Metrics, Tracing and Logging
I’ve been reading some of Peter’s stuff since his description of Ok Log tickled my own interests. The overlap in the concepts touches on the difficulty I’ve had explaining BlueOx.
BlueOx tries to do all three things which makes it not fit well in anyone’s mind. But also like a multi-function printer isn’t the best at any of them.
(Video) Load Balancing is Impossible
Impossible is of course an exaggeration. “Perfect Load Balancing is Impossible” might be a better title. This talk covers some similiar material to some experiments I was doing with simulations of load balancing and queuing. This talk takes a few techniques and shows how there is no way to perfectly balance. It’s always all about tradeoffs.
The very end touches on the concept of pull-based models where workers take a larger role in determining how much work they can do. The speaker is hesitant to even consider such things, probably because load balancing HTTP servers is to core to his experience. I think there is lots of potential in building smarter ,load balancer-aware, applications.

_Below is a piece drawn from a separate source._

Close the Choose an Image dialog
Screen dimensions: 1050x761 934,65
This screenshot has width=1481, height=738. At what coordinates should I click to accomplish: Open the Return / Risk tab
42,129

Context isn’t for cancellation
In the world of golang programming, the context library is getting a lot of attention. It seems the concensus is “This is useful” but also “It doesn’t quite make sense”.
Indeed as I’ve adopted it into projects I never found it comfortable (or necessarily) to use the grab bag of WithValue
but just used the cancelation features. Even the name seems to say basically nothing about it is actually for. This is a smell.
Most importantly, this post I think is really interesting as an example of experience report which tries to collect real world cases of using the language or library features as a way to understand how they should evolve. I’d like to adopt this practice for everything.
(Video) gRPC: Tutorial to Production
I love presentations that take something somewhat straightforward (writing your first gRPC service) and showing where the complexity of using in a real life starts to show up. If you haven’t found the warts yet, you haven’t dug deep enough.
Incidentally, this talk shows a use for golang’s context.Context.WithValue
functionality and helped me better understand why it exists. I still can’t fully shake the “ick” but I do see how it solves some pretty commmon problems.